Published 12:00 am Thursday, July 3, 2008


Editor and Publisher

LAPLACE – St. John Parish Assessor Whitney Joseph said he has tried to stay out of the controversial matter of whether the town of Garyville will become incorporated or not.

But now, Joseph says, he feels he has to speak up due to what he claims is too much misinformation and misleading statements that are becoming public.

“All I want is for the truth to be told about the incorporation, so the people know what they are getting if they vote for it,” the St. John assessor said. “And the truth is that taxes will go up if Garyville incorporates.”

Joseph spoke about the matter from his office, shaking one particular recent flyer that had been circulated in the Garyville area, and had “NO NEW TAXES!” in large, bold letters on the flyer. However no attribution was put on the flyer to show where it had come from.

“This is the kind of stuff that gets me upset,” Joseph said. “This is just not true.

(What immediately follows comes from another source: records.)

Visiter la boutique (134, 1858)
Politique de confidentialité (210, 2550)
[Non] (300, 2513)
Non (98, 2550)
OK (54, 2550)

If Garyville incorporates, the taxes will go up, and people need to know that.”

He was also upset with Garyville Incorporation Committee Chairperson Geri Baloney, who was quoted in Wednesday’s L’Observateur claiming that Joseph had said the Garyville residents already got their fair share of services from the parish for the taxes they pay.

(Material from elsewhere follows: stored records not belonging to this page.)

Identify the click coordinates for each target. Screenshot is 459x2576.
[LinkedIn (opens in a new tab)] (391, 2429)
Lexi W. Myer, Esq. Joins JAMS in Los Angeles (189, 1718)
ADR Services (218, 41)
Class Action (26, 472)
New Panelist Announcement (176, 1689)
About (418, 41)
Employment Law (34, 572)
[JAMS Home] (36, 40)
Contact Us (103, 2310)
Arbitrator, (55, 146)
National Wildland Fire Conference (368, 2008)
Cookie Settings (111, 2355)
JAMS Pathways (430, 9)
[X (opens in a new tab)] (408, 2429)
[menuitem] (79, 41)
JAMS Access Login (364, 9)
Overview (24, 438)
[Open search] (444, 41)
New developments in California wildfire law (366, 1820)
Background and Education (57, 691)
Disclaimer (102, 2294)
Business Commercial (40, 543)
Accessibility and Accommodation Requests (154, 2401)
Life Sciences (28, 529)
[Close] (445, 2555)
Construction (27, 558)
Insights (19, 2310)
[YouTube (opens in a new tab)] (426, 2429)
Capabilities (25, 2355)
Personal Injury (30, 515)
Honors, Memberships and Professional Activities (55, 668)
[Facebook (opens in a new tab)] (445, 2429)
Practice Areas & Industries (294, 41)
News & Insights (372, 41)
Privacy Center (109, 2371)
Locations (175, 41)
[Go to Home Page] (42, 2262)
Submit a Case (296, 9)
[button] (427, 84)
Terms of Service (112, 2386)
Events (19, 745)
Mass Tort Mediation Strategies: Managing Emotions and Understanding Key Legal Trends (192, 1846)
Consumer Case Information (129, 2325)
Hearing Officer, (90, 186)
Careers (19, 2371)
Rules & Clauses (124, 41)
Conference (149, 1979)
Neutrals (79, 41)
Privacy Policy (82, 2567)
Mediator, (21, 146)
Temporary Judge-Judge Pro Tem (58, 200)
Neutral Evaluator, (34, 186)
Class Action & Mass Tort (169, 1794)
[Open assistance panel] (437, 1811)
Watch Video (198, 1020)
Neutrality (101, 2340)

“I never said anything like that, and I would like her to tell me where she heard me say that,” Joseph demanded. “I live out in that area. The people of Garyville voted for me, and I have many friends in Garyville. Why would I make a statement like that to make people mad? I never said anything of the sort.”

(See TRUTH, page 3A)

On Wednesday, Baloney clarified her original statement, but stood by it, saying she got the information second hand, although it was still attributed to Joseph.

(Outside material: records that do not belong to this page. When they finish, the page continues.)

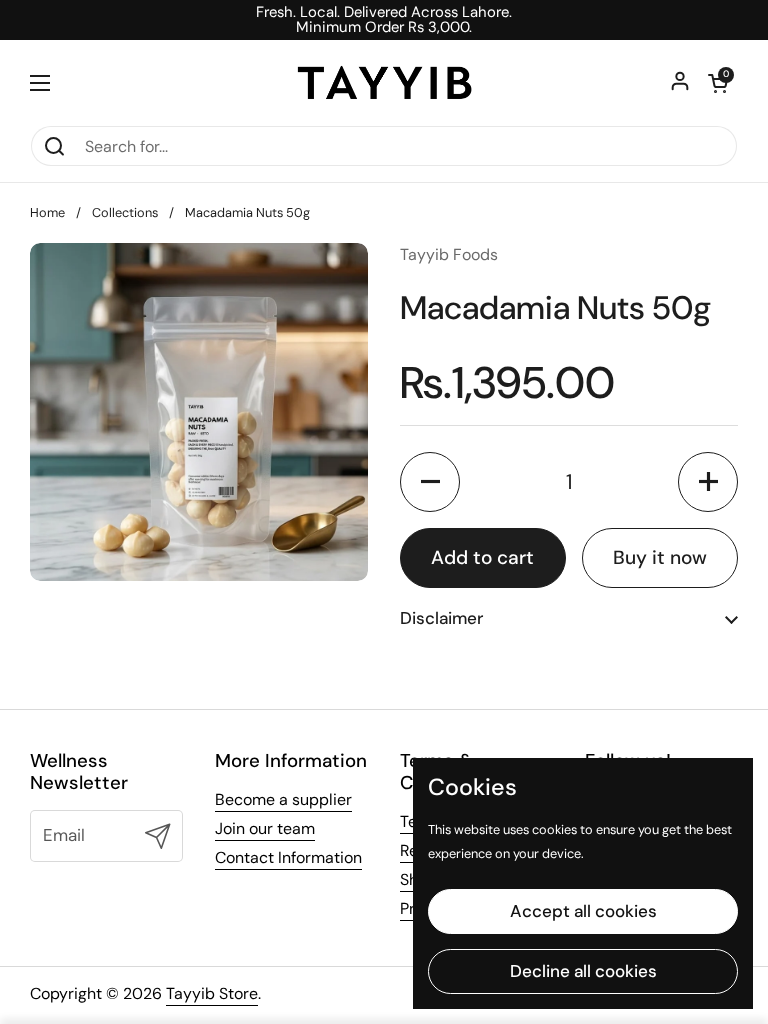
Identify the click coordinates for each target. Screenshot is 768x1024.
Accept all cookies (583, 911)
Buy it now (660, 557)
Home (47, 212)
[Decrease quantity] (430, 482)
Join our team (265, 828)
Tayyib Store (212, 993)
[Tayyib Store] (384, 82)
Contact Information (288, 857)
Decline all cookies (583, 971)
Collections (125, 212)
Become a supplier (283, 799)
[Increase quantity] (708, 482)
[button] (718, 83)
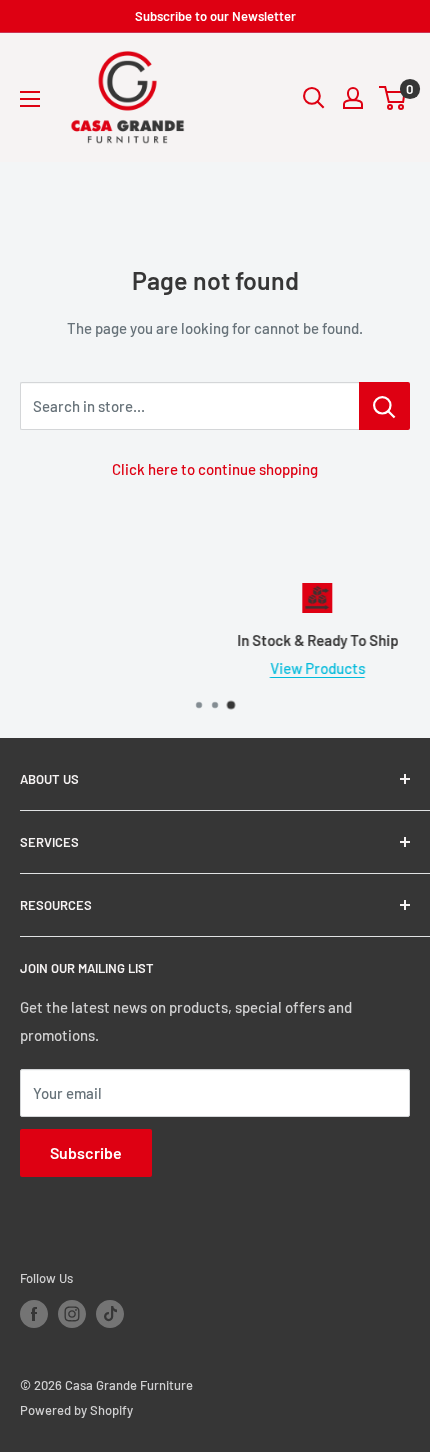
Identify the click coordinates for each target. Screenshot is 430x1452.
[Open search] (314, 98)
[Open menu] (30, 99)
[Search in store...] (384, 406)
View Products (246, 668)
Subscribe (86, 1152)
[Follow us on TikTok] (110, 1314)
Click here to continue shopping (215, 469)
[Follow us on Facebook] (34, 1314)
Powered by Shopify (76, 1410)
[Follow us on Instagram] (72, 1314)
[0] (393, 98)
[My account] (353, 98)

“I actually was told that from someone else, who said they had a shoutout with Whitney, and that’s when he said it,” Baloney said.

Baloney said the information came from a reputable local attorney who asked to remain anonymous. The incident came in a local office, and also involved the father of the attorney, L’Observateur was told.

Joseph also took issue with Baloney’s comment that the Garyville-Mt. Airy area is having “taxation without representation.”

Joseph called that completely untrue.

“How can she say that?” her asked. “All the people there have a School Board, a Parish Council, an assessor, a sheriff, a parish president. You may not like who you have, and if you don’t, you should vote them out. But they all have representation for the taxes they pay.”

Joseph said the main reason he is against the incorporation of Garyville is because it will mean the people will pay double for the services they are going to get.

“Right now the people there have all the parish services, but if they incorporate, they will pay double for those same services,” he said. “And I personally think Garyville gets a fair amount of parish services, just like everyone else gets. Can we do better? Sure. I think the parish can always improve what it is doing for everyone, but the people there currently have sewer, garbage pickup, water, police protection and all the parish services. But if they incorporate, they will pay double for those services.”

Baloney continued to disagree with the parish assessor about the “no new taxes” position, even though state law definitely says the new municipality can immediately levy a 7 mill property tax, without any vote of the public officials.

“The reason there won’t be more taxes is because the parish will be forced to reduce its millage, since a new town is in place, which will compensate for the 7 mills,” she said. “And our municipality will grant a tax exemption on some things for seniors.”

Joseph said that current numbers show the proposed Garyville town boundaries would only include $9 million of taxable residential property, while there is $128 million of taxable commercial property, although the vast majority of that is the local industry. At the heart of the debate about the incorporation continues to be whether that industry will be part of the town, since those industries claim they have exemptions which they filed for and were approved for decades ago. That question is currently in the courts.

As for what led to the incorporation move, Joseph said he does believe he understands why many people in that area of the parish seem frustrated and unhappy with the status quo.

“There is so much industry dumped on those people there, and it affects their property taxes, or they might not be getting all the best industry jobs, so they are frustrated,” he explained. “So yes, I know why people want something done. But incorporation is not the answer. I just don’t want to see people have to pay double for the services they are already getting right now. They have already been dumped on over the years with all this industry, and now they might get extra taxes dumped on them if they incorporate. I just don’t think it’s the right thing to solve the problem.”